The networking equipment company will grant initial purchasers an option to buy an additional $300 million of the notes within 13 days of the initial closing. The notes will be guaranteed by Ciena's wholly-owned domestic subsidiaries that currently guarantee its existing 4.00% senior notes due 2030.
Ciena plans to use proceeds to repurchase up to $140 million of its common stock concurrently with the offering's pricing through privately negotiated transactions. The company will allocate approximately $1.14 billion to repay outstanding amounts under its existing term loan facility and related fees. Remaining proceeds will fund general corporate purposes, including supply chain capacity investments.

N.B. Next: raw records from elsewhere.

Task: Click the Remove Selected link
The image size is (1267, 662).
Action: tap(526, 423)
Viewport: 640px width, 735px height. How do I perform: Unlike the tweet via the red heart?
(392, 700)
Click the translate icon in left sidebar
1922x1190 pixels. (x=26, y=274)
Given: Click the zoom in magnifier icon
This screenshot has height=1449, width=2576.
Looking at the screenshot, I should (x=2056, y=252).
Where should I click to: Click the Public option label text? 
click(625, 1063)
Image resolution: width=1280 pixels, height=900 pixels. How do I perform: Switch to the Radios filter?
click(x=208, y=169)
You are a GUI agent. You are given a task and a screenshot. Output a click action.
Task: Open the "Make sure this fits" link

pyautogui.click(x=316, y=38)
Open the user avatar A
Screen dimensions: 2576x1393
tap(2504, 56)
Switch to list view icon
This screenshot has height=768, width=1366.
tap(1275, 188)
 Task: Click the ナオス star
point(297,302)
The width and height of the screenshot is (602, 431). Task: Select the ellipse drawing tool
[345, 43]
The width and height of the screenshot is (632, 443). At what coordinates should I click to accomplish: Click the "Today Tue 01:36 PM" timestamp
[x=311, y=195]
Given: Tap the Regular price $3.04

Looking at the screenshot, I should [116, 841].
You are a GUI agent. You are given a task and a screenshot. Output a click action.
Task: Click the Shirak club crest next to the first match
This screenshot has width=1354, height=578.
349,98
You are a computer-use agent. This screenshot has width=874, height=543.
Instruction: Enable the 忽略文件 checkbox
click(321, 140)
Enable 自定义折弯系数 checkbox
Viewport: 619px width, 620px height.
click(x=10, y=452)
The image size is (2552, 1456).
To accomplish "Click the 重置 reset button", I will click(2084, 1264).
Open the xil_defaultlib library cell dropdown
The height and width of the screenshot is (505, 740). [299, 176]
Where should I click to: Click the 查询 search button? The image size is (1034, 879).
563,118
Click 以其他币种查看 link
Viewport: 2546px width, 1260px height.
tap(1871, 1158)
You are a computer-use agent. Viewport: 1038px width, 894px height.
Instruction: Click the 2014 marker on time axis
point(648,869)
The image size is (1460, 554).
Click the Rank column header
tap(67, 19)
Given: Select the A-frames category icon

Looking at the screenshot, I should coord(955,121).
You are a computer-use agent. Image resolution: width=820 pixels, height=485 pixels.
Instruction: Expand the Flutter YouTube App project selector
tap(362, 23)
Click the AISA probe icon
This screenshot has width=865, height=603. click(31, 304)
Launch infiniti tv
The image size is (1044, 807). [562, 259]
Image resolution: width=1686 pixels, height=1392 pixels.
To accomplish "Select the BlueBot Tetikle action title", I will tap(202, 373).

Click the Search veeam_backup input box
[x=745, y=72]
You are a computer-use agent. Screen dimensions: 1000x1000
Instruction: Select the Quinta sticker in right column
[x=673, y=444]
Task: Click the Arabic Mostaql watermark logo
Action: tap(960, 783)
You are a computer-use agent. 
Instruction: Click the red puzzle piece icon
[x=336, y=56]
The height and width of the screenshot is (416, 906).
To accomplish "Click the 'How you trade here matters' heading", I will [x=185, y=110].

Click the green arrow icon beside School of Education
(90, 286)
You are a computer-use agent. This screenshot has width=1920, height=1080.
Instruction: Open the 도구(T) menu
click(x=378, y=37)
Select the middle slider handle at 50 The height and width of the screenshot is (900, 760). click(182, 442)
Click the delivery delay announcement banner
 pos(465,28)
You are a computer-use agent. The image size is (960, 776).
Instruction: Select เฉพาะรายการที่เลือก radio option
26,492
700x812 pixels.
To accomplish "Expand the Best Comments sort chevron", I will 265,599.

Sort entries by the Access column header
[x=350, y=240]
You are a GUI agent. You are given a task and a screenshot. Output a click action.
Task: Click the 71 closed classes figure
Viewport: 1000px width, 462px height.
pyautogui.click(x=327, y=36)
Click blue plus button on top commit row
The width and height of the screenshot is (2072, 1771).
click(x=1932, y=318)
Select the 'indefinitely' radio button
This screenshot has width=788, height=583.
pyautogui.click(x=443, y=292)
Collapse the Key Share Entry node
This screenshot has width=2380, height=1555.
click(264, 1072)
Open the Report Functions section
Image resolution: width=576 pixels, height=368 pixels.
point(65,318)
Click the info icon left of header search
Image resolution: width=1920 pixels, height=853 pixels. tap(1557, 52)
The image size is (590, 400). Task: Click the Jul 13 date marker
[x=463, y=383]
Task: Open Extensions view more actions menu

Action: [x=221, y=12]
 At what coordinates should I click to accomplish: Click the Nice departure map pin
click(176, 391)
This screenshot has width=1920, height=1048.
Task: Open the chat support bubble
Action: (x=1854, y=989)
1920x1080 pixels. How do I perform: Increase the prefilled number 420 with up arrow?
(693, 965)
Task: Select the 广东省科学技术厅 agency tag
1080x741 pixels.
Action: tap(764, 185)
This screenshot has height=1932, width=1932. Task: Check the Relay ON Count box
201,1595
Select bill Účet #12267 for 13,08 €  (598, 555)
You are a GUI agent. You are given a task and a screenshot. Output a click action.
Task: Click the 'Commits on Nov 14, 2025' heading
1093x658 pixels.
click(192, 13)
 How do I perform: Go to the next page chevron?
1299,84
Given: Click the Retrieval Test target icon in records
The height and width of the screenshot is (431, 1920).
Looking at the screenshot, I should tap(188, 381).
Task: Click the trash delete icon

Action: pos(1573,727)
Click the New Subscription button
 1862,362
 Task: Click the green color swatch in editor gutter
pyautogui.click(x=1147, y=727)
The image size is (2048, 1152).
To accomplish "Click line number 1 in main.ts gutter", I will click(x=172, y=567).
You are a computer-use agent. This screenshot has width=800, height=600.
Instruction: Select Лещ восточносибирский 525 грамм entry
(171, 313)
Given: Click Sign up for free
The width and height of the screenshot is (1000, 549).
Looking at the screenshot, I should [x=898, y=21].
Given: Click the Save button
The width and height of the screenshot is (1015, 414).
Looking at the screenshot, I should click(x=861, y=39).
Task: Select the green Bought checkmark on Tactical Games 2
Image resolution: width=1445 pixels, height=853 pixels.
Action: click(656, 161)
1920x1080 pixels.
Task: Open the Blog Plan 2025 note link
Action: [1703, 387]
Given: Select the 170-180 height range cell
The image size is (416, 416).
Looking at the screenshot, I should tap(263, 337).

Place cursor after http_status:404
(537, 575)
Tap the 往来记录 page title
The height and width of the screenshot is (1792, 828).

The notes mature September 15, 2031, and will be convertible under specific conditions before June 15, 2031, then freely convertible until two trading days before maturity. Ciena may satisfy conversions with cash up to the principal amount, then cash, stock, or a combination for any excess conversion obligation.
The company cannot redeem the notes before September 20, 2029, except for cleanup redemptions when less than 10% of the original principal remains outstanding. After September 20, 2029, Ciena may redeem the notes in whole or part under certain conditions.
Ciena expects to enter convertible note hedge transactions with initial purchasers or affiliates to reduce potential dilution from the notes. The company will simultaneously execute warrant transactions related to the same number of shares, which could have dilutive effects if Ciena's stock price exceeds the warrant strike price.
The offering is being conducted under Rule 144A of the Securities Act of 1933 and has not been registered with the Securities and Exchange Commission.